Oracle Scratchpad

January 3, 2015

Table Duplication

Filed under: Execution plans,Oracle,subqueries — Jonathan Lewis @ 11:54 am GMT Jan 3,2015

I’ve probably seen a transformation like the following before and I may even have written about it (though if I have I can’t find the article), but since it surprised me when I was experimenting with a little problem a few days ago I thought I’d pass it on as an example of how sophisticated the optimizer can be with query transformation.  I’ll be talking about the actual problem that I was working on in a later post so I won’t give you the table and data definitions in this post, I’ll just show some SQL and its plan:


rem
rem     Script:         most_recent.sql
rem     Author:         Jonathan Lewis
rem     Dated:          2nd Jan 2015
rem

select
        tr.item, tr.trans_date, tr.quantity
    , pr.gross_price
    , pr.net_price
    , pr.special_price
from
        xo_stock_trans tr,
        xo_prices pr
where
        tr.trans_date between '01-AUG-2014' and '3-AUG-2014'
and     pr.item = tr.item
and     pr.price_date = (
                select
                        max(pr2.price_date)
                from
                        xo_prices pr2
                where   pr2.item = tr.item
                and     pr2.price_date <= tr.trans_date
        )
;

The code is a fairly standard expression of “find me the most recent price available for each stock item as at the stock date of that item”. As you can see I’ve referenced the stock table once and the pricing table twice – the second appearance being in a “max()” correlated subquery.
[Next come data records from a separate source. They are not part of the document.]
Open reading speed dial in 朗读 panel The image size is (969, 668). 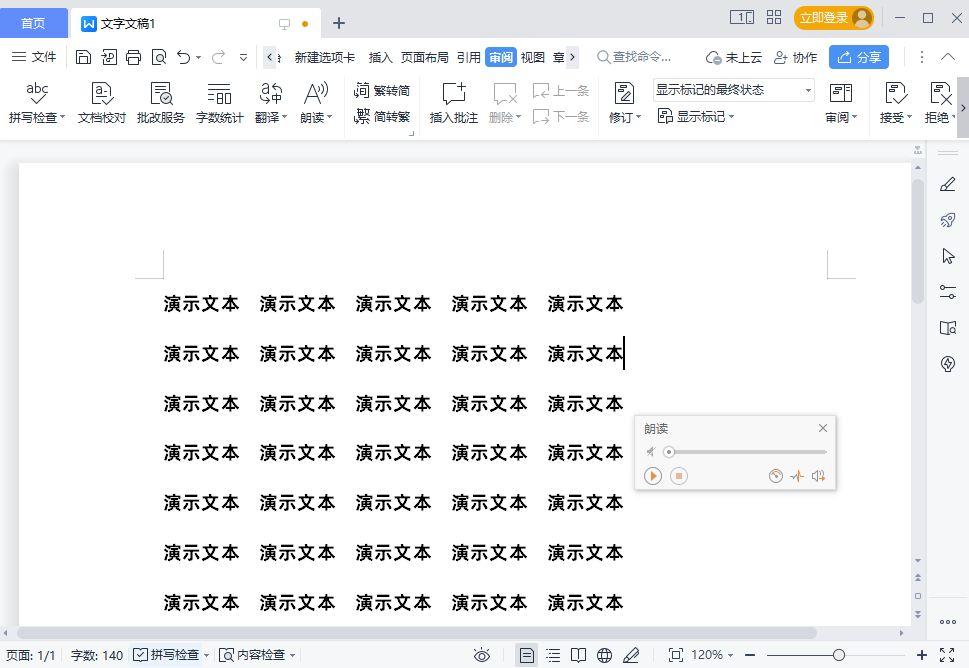click(x=775, y=476)
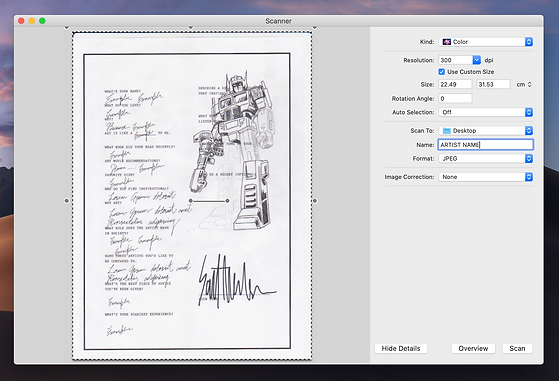Click the color icon in the Kind menu
559x381 pixels.
(447, 42)
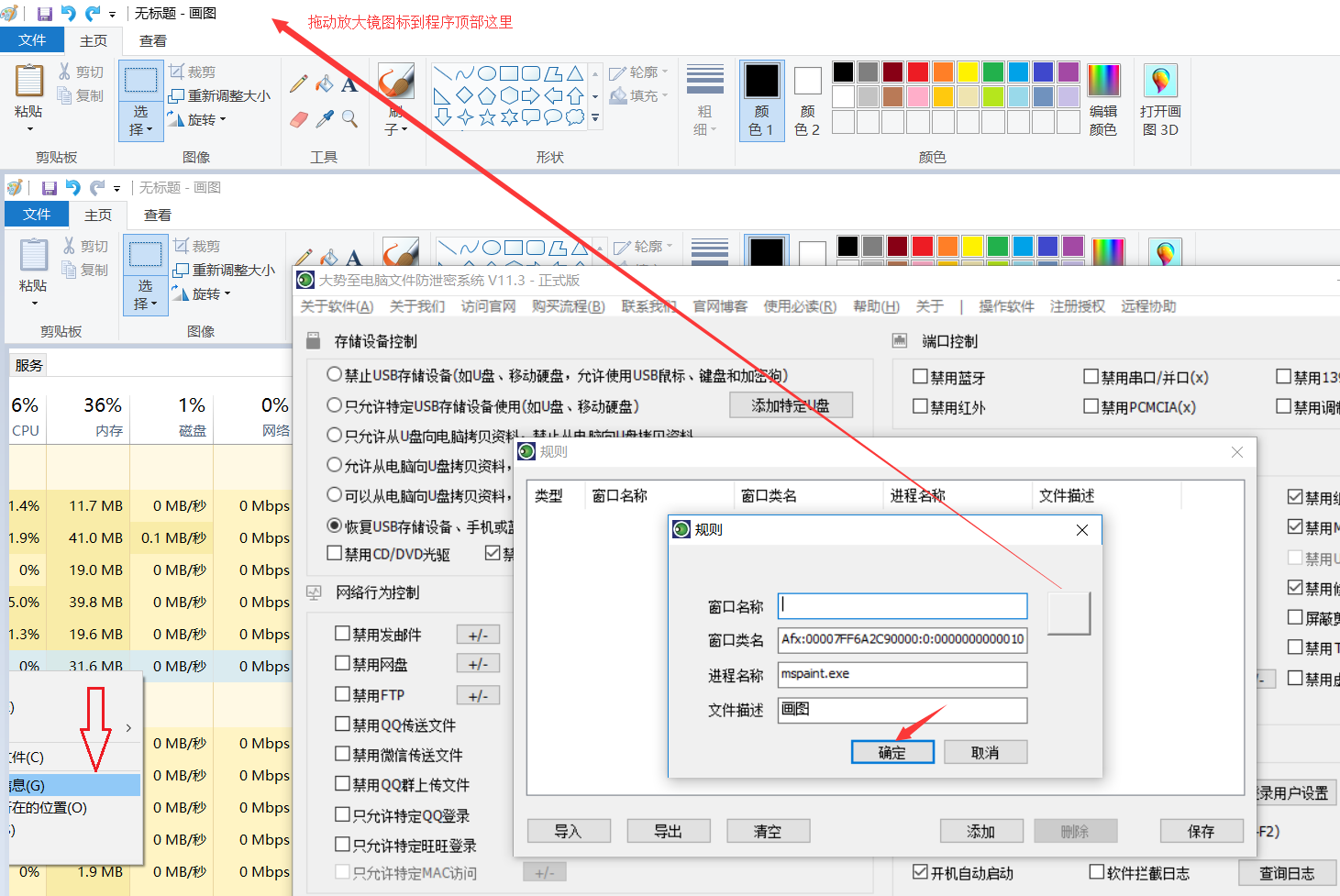The height and width of the screenshot is (896, 1340).
Task: Select the Pencil tool in Paint
Action: (x=299, y=84)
Oracle has decided to unnest the subquery – but spot the interesting detail in the plan:


-----------------------------------------------------------------------------------------------------
| Id  | Operation                  | Name           | Rows  | Bytes |TempSpc| Cost (%CPU)| Time     |
-----------------------------------------------------------------------------------------------------
|   0 | SELECT STATEMENT           |                |    14M|   748M|       | 77955  (84)| 00:06:30 |
|*  1 |  HASH JOIN                 |                |    14M|   748M|    37M| 77955  (84)| 00:06:30 |
|*  2 |   HASH JOIN                |                |   829K|    28M|       | 70867  (92)| 00:05:55 |
|   3 |    JOIN FILTER CREATE      | :BF0000        | 25274 |   370K|       |  2530  (13)| 00:00:13 |
|*  4 |     TABLE ACCESS FULL      | XO_STOCK_TRANS | 25274 |   370K|       |  2530  (13)| 00:00:13 |
|   5 |    VIEW                    | VW_SQ_1        |   210M|  4206M|       | 64135  (94)| 00:05:21 |
|   6 |     HASH GROUP BY          |                |   210M|  5408M|       | 64135  (94)| 00:05:21 |
|   7 |      JOIN FILTER USE       | :BF0000        |   210M|  5408M|       | 11807  (67)| 00:01:00 |
|*  8 |       HASH JOIN            |                |   210M|  5408M|       | 11807  (67)| 00:01:00 |
|*  9 |        TABLE ACCESS FULL   | XO_STOCK_TRANS | 25274 |   370K|       |  2530  (13)| 00:00:13 |
|* 10 |        INDEX FAST FULL SCAN| XO_PRICES_IX1  |  3918K|    44M|       |  1936  (10)| 00:00:10 |
|  11 |   TABLE ACCESS FULL        | XO_PRICES      |  4571K|    87M|       |  2275  (11)| 00:00:12 |
-----------------------------------------------------------------------------------------------------

Predicate Information (identified by operation id):
---------------------------------------------------
   1 - access("PR"."ITEM"="TR"."ITEM" AND "PR"."PRICE_DATE"="MAX(PR2.PRICE_DATE)")
   2 - access("ITEM_1"=ROWID)
   4 - filter("TR"."TRANS_DATE">=TO_DATE(' 2014-08-01 00:00:00', 'syyyy-mm-dd hh24:mi:ss')
              AND "TR"."TRANS_DATE"<=TO_DATE(' 2014-08-03 00:00:00', 'syyyy-mm-dd hh24:mi:ss'))
   8 - access("PR2"."ITEM"="TR"."ITEM")
       filter("PR2"."PRICE_DATE"<="TR"."TRANS_DATE") 9 - filter("TR"."TRANS_DATE">=TO_DATE(' 2014-08-01 00:00:00', 'syyyy-mm-dd hh24:mi:ss')
              AND "TR"."TRANS_DATE"<=TO_DATE(' 2014-08-03 00:00:00', 'syyyy-mm-dd hh24:mi:ss'))
  10 - filter("PR2"."PRICE_DATE"<=TO_DATE(' 2014-08-03 00:00:00', 'syyyy-mm-dd hh24:mi:ss'))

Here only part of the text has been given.